» Exercise directions: Write the listing below again, word for word.

» Records provided:
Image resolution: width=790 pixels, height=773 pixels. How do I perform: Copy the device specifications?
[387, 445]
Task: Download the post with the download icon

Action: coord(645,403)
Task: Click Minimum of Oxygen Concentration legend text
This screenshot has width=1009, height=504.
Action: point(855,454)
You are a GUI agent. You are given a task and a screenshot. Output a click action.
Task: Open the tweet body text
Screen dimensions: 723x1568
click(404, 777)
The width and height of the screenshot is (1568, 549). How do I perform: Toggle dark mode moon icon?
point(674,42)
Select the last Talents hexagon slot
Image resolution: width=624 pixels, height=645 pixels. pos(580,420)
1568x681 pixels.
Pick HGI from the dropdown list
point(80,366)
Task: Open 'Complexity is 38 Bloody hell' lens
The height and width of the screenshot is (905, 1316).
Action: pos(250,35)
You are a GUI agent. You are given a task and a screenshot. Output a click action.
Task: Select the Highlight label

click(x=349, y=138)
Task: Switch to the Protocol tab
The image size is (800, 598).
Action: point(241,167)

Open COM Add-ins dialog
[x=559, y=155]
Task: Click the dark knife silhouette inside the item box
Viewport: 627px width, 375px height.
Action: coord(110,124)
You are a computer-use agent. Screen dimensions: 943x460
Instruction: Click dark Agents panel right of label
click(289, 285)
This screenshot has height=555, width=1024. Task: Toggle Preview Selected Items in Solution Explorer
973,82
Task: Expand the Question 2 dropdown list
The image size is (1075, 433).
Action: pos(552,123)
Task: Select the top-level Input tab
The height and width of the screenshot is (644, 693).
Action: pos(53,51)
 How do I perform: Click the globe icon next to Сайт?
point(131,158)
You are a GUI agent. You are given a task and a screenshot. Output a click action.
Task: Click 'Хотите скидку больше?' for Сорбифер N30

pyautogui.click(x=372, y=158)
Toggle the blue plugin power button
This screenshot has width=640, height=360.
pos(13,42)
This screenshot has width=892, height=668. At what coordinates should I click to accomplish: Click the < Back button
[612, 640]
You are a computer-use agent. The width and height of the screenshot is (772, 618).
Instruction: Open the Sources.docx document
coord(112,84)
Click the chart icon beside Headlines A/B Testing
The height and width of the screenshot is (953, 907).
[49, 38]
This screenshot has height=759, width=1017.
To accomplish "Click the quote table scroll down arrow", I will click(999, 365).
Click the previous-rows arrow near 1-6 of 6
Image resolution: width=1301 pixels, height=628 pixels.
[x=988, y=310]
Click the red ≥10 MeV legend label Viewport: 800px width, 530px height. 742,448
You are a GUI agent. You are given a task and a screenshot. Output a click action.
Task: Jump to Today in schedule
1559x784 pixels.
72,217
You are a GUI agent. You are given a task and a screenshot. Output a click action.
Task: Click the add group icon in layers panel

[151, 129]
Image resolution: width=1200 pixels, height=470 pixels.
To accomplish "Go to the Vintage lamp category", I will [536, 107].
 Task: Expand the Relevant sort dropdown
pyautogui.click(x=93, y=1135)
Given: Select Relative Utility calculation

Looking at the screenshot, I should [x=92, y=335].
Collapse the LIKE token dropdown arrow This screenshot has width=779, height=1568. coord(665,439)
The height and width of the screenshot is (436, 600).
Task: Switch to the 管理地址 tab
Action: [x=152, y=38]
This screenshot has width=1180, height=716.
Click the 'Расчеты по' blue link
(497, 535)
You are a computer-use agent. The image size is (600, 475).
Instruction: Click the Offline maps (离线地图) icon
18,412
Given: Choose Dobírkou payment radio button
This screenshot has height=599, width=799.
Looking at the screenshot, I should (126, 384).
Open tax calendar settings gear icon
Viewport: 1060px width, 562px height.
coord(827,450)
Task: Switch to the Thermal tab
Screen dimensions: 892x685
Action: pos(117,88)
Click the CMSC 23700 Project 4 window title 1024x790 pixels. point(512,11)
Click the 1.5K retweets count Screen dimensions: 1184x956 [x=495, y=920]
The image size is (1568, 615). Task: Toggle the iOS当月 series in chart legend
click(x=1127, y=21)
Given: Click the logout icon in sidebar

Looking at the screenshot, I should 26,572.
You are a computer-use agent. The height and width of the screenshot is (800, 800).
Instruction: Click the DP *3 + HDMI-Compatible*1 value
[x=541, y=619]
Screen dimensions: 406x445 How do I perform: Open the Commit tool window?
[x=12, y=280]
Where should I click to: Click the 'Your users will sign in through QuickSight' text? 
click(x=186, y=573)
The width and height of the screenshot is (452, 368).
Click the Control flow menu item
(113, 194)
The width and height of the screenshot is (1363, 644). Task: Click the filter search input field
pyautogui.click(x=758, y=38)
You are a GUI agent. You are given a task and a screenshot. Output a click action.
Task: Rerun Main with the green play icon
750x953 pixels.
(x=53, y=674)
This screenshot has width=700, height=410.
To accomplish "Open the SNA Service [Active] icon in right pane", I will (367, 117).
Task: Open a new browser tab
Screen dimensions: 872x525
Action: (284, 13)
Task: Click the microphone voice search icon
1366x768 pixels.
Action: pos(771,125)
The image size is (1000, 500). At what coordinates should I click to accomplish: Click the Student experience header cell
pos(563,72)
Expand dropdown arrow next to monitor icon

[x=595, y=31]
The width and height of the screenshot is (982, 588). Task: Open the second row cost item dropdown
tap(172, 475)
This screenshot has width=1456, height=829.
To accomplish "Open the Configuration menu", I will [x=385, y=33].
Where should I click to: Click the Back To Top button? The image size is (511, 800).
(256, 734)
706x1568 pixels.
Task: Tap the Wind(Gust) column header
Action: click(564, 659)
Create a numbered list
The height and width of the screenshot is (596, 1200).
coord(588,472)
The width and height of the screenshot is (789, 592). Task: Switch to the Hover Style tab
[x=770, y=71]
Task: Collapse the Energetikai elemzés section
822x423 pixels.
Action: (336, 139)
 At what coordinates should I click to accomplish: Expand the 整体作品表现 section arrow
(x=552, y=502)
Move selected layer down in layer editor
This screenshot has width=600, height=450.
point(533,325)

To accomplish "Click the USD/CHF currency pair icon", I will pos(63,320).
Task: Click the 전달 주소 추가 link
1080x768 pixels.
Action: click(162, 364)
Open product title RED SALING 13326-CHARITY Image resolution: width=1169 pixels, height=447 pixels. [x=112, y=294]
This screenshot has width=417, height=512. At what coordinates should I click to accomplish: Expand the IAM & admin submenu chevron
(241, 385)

» Completed exercise:
Image resolution: width=790 pixels, height=773 pixels. How do I perform: Copy the device specifications?
[387, 445]
Task: Download the post with the download icon

Action: coord(645,403)
Task: Click Minimum of Oxygen Concentration legend text
This screenshot has width=1009, height=504.
Action: point(855,454)
You are a GUI agent. You are given a task and a screenshot. Output a click action.
Task: Open the tweet body text
Screen dimensions: 723x1568
click(404, 777)
The width and height of the screenshot is (1568, 549). How do I perform: Toggle dark mode moon icon?
point(674,42)
Select the last Talents hexagon slot
Image resolution: width=624 pixels, height=645 pixels. pos(580,420)
1568x681 pixels.
Pick HGI from the dropdown list
point(80,366)
Task: Open 'Complexity is 38 Bloody hell' lens
The height and width of the screenshot is (905, 1316).
Action: pos(250,35)
You are a GUI agent. You are given a task and a screenshot. Output a click action.
Task: Select the Highlight label

click(x=349, y=138)
Task: Switch to the Protocol tab
The image size is (800, 598).
Action: point(241,167)

Open COM Add-ins dialog
[x=559, y=155]
Task: Click the dark knife silhouette inside the item box
Viewport: 627px width, 375px height.
Action: coord(110,124)
You are a computer-use agent. Screen dimensions: 943x460
Instruction: Click dark Agents panel right of label
click(289, 285)
This screenshot has height=555, width=1024. Task: Toggle Preview Selected Items in Solution Explorer
973,82
Task: Expand the Question 2 dropdown list
The image size is (1075, 433).
Action: pos(552,123)
Task: Select the top-level Input tab
The height and width of the screenshot is (644, 693).
Action: pos(53,51)
 How do I perform: Click the globe icon next to Сайт?
point(131,158)
You are a GUI agent. You are given a task and a screenshot. Output a click action.
Task: Click 'Хотите скидку больше?' for Сорбифер N30

pyautogui.click(x=372, y=158)
Toggle the blue plugin power button
This screenshot has width=640, height=360.
pos(13,42)
This screenshot has width=892, height=668. At what coordinates should I click to accomplish: Click the < Back button
[612, 640]
You are a computer-use agent. The width and height of the screenshot is (772, 618).
Instruction: Open the Sources.docx document
coord(112,84)
Click the chart icon beside Headlines A/B Testing
The height and width of the screenshot is (953, 907).
[49, 38]
This screenshot has height=759, width=1017.
To accomplish "Click the quote table scroll down arrow", I will click(999, 365).
Click the previous-rows arrow near 1-6 of 6
Image resolution: width=1301 pixels, height=628 pixels.
[x=988, y=310]
Click the red ≥10 MeV legend label Viewport: 800px width, 530px height. 742,448
You are a GUI agent. You are given a task and a screenshot. Output a click action.
Task: Jump to Today in schedule
1559x784 pixels.
72,217
You are a GUI agent. You are given a task and a screenshot. Output a click action.
Task: Click the add group icon in layers panel

[151, 129]
Image resolution: width=1200 pixels, height=470 pixels.
To accomplish "Go to the Vintage lamp category", I will [536, 107].
 Task: Expand the Relevant sort dropdown
pyautogui.click(x=93, y=1135)
Given: Select Relative Utility calculation

Looking at the screenshot, I should [x=92, y=335].
Collapse the LIKE token dropdown arrow This screenshot has width=779, height=1568. coord(665,439)
The height and width of the screenshot is (436, 600).
Task: Switch to the 管理地址 tab
Action: [x=152, y=38]
This screenshot has width=1180, height=716.
Click the 'Расчеты по' blue link
(497, 535)
You are a computer-use agent. The image size is (600, 475).
Instruction: Click the Offline maps (离线地图) icon
18,412
Given: Choose Dobírkou payment radio button
This screenshot has height=599, width=799.
Looking at the screenshot, I should (126, 384).
Open tax calendar settings gear icon
Viewport: 1060px width, 562px height.
coord(827,450)
Task: Switch to the Thermal tab
Screen dimensions: 892x685
Action: pos(117,88)
Click the CMSC 23700 Project 4 window title 1024x790 pixels. point(512,11)
Click the 1.5K retweets count Screen dimensions: 1184x956 [x=495, y=920]
The image size is (1568, 615). Task: Toggle the iOS当月 series in chart legend
click(x=1127, y=21)
Given: Click the logout icon in sidebar

Looking at the screenshot, I should 26,572.
You are a computer-use agent. The height and width of the screenshot is (800, 800).
Instruction: Click the DP *3 + HDMI-Compatible*1 value
[x=541, y=619]
Screen dimensions: 406x445 How do I perform: Open the Commit tool window?
[x=12, y=280]
Where should I click to: Click the 'Your users will sign in through QuickSight' text? 
click(x=186, y=573)
The width and height of the screenshot is (452, 368).
Click the Control flow menu item
(113, 194)
The width and height of the screenshot is (1363, 644). Task: Click the filter search input field
pyautogui.click(x=758, y=38)
You are a GUI agent. You are given a task and a screenshot. Output a click action.
Task: Rerun Main with the green play icon
750x953 pixels.
(x=53, y=674)
This screenshot has width=700, height=410.
To accomplish "Open the SNA Service [Active] icon in right pane", I will (367, 117).
Task: Open a new browser tab
Screen dimensions: 872x525
Action: (284, 13)
Task: Click the microphone voice search icon
1366x768 pixels.
Action: pos(771,125)
The image size is (1000, 500). At what coordinates should I click to accomplish: Click the Student experience header cell
pos(563,72)
Expand dropdown arrow next to monitor icon

[x=595, y=31]
The width and height of the screenshot is (982, 588). Task: Open the second row cost item dropdown
tap(172, 475)
This screenshot has width=1456, height=829.
To accomplish "Open the Configuration menu", I will [x=385, y=33].
Where should I click to: Click the Back To Top button? The image size is (511, 800).
(256, 734)
706x1568 pixels.
Task: Tap the Wind(Gust) column header
Action: click(564, 659)
Create a numbered list
The height and width of the screenshot is (596, 1200).
coord(588,472)
The width and height of the screenshot is (789, 592). Task: Switch to the Hover Style tab
[x=770, y=71]
Task: Collapse the Energetikai elemzés section
822x423 pixels.
Action: (336, 139)
 At what coordinates should I click to accomplish: Expand the 整体作品表现 section arrow
(x=552, y=502)
Move selected layer down in layer editor
This screenshot has width=600, height=450.
point(533,325)

To accomplish "Click the USD/CHF currency pair icon", I will pos(63,320).
Task: Click the 전달 주소 추가 link
1080x768 pixels.
Action: click(162, 364)
Open product title RED SALING 13326-CHARITY Image resolution: width=1169 pixels, height=447 pixels. [x=112, y=294]
This screenshot has width=417, height=512. At what coordinates should I click to accomplish: Expand the IAM & admin submenu chevron
(241, 385)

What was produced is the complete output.